El secretario de Seguridad Interior, Juan José Alvarez, quien el viernes 15 convocó a una reunión informal con periodistas para intercambiar ideas sobre la violencia en el fútbol, debería saber que en un ámbito de su área, como el Comité de Seguridad en el Fútbol, durante el último encuentro celebrado el miércoles 20, la única y elíptica mención a los gravísimos incidentes de Avellaneda que constaba en el temario era ésta: “Se ponen a consideración del Comité los informes policiales relativos a los incidentes de violencia producidos durante las últimas fechas. Se entrega a la AFA una copia de los mismos, a fin de que el Tribunal de Disciplina investigue los hechos y aplique las correspondientes sanciones”.
¿A quién? ¿A quiénes? ¿A un club o a una empresa? ¿A Blanquiceleste SA o a la asociación civil Independiente? A juzgar por las primeras miradas inquisidoras, éstas se posaron sobre Racing 2000, la compañía que explota las instalaciones sociales de la Academia. Entiéndase la pileta de natación, el quincho, en fin, sectores que debían estar vedados a toda actividad de socios o simpatizantes. Sin embargo, allí apareció la llamada Guardia Imperial a consumir algo más que un asado. Los primeros testimonios recogidos en el lugar indicaron que la batalla empezó con una agresión de los barrabravas de Independiente. De ahí a que se convirtieran las callecitas del barrio en un campo de tiro, apenas hubo un paso.

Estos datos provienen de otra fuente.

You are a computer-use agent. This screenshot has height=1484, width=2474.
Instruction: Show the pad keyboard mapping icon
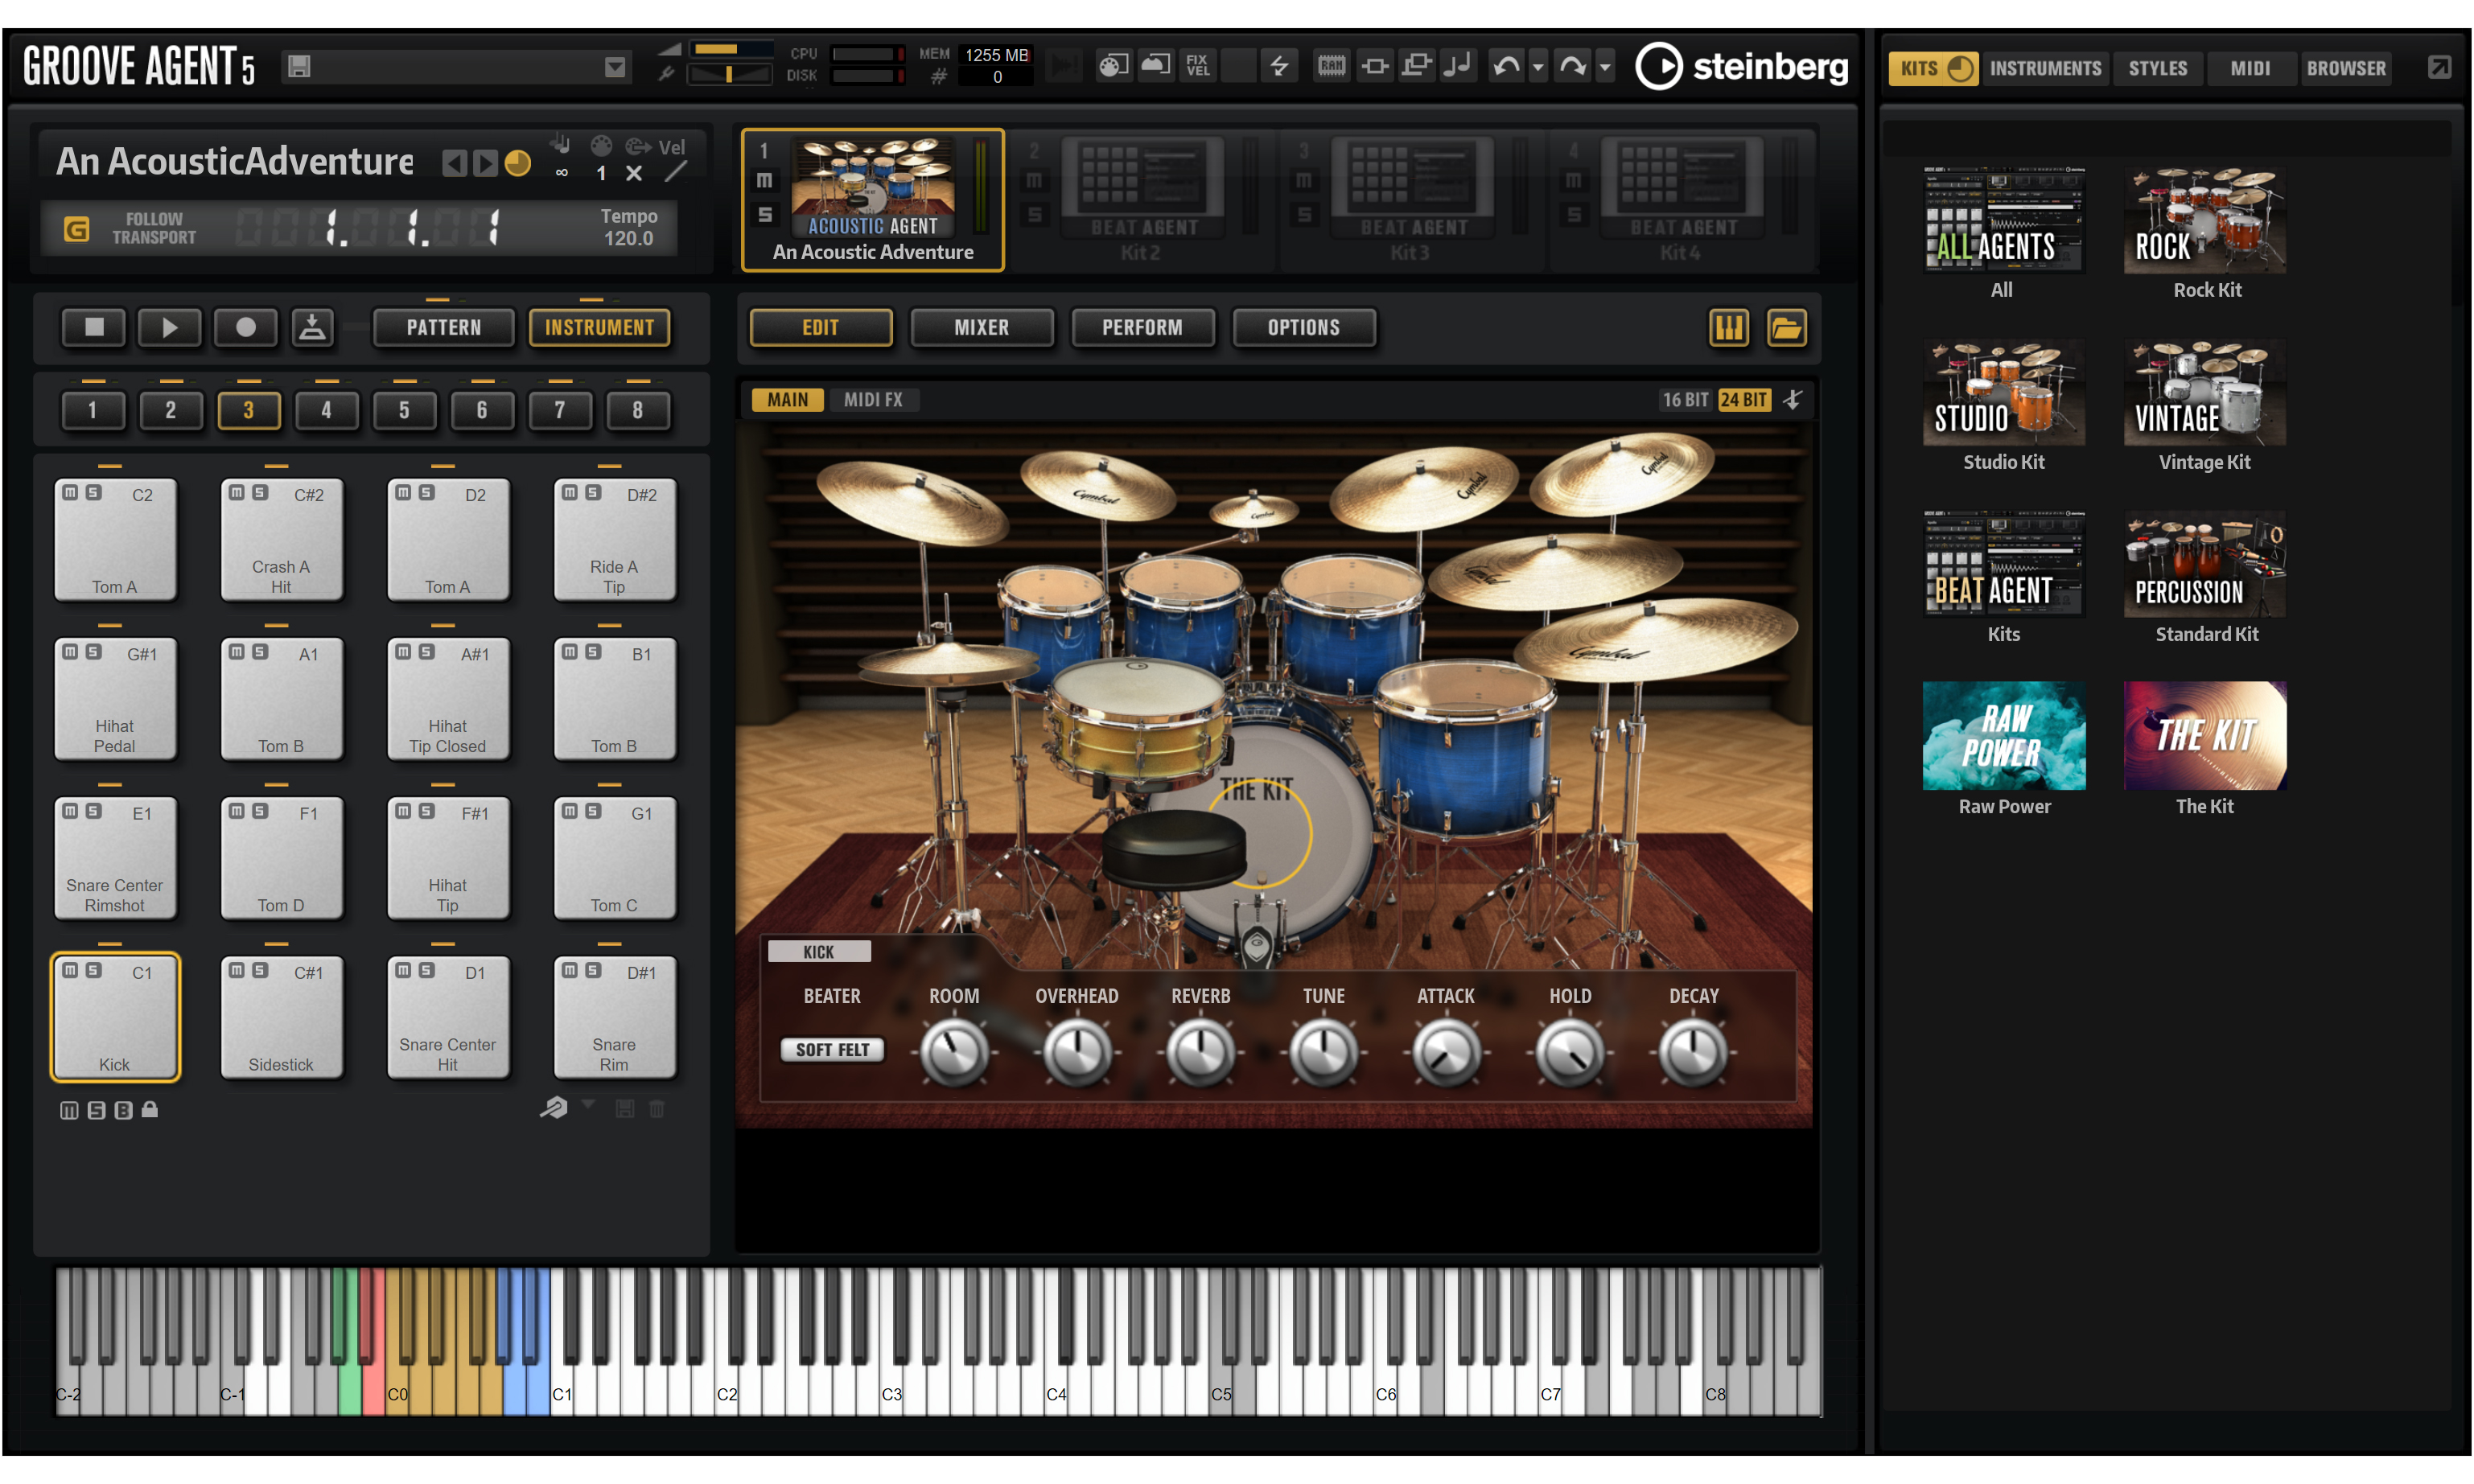click(1728, 328)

Pero es la comilona de los “pesados” racinguistas la que ocasiona un vacío disciplinario. Si se abonara la hipótesis de que a Racing 2000 le cabe responsabilidad por semejante imprevisión, “no está sometida al régimen disciplinario de la AFA, por lo que no le es aplicable ninguna sanción”, admitió un integrante del Comité de Seguridad. Mientras tanto, Fernando Marín, adelantándose a todos, ya había expresado: “No tenemos nada que ver en todo esto”. Quizá, por estas horas, evalúe que el riesgo empresario en el fútbol equivale a algo mucho más importante que la compra de un jugador con escasas condiciones o al acierto en la contratación de un técnico. Es la vida misma de los espectadores, por quienes debe velar la policía que contrata.
Respecto a estos acontecimientos que precedieron al clásico entre Racing e Independiente, ya se sabe lo que piensa el denominado Tribunal sobre ellos. “Son de incumbencia exclusivamente policial, por lo cual, resultaron ajenos a ambas instituciones, las que no resultan responsables”. Esta posición obtusa sería interesante cotejarla con laactitud que adoptó ese organismo tras un episodio muy similar al de Avellaneda que ocurrió el 17 de diciembre de 1995, en el estadio de Estudiantes de La Plata. Esa tarde, la barra local tiroteó a la de Gimnasia desde una terraza interna ubicada en las instalaciones sociales del club, como respuesta a un ataque que habría provenido desde el bosque platense. Martín Orelli, un joven que recibió un balazo en la cabeza, murió tiempo después: el 30 de abril de 1997. Además de su cuerpo inerte, quedaron esparcidas en el lugar unas cincuenta vainas servidas de calibre 22 y 32, cuando no se habían consumido las brasas del asado que habían devorado casi mil hinchas de Estudiantes. Los dos hechos también guardan otras analogías: el clásico de La Plata se disputaría momentos después en la cancha del Lobo, las autoridades de Estudiantes no habían cerrado el club a los violentos comensales, la policía miraba para otro sitio y la causa pasó a denominarse “Homicidio en riña”, como ahora.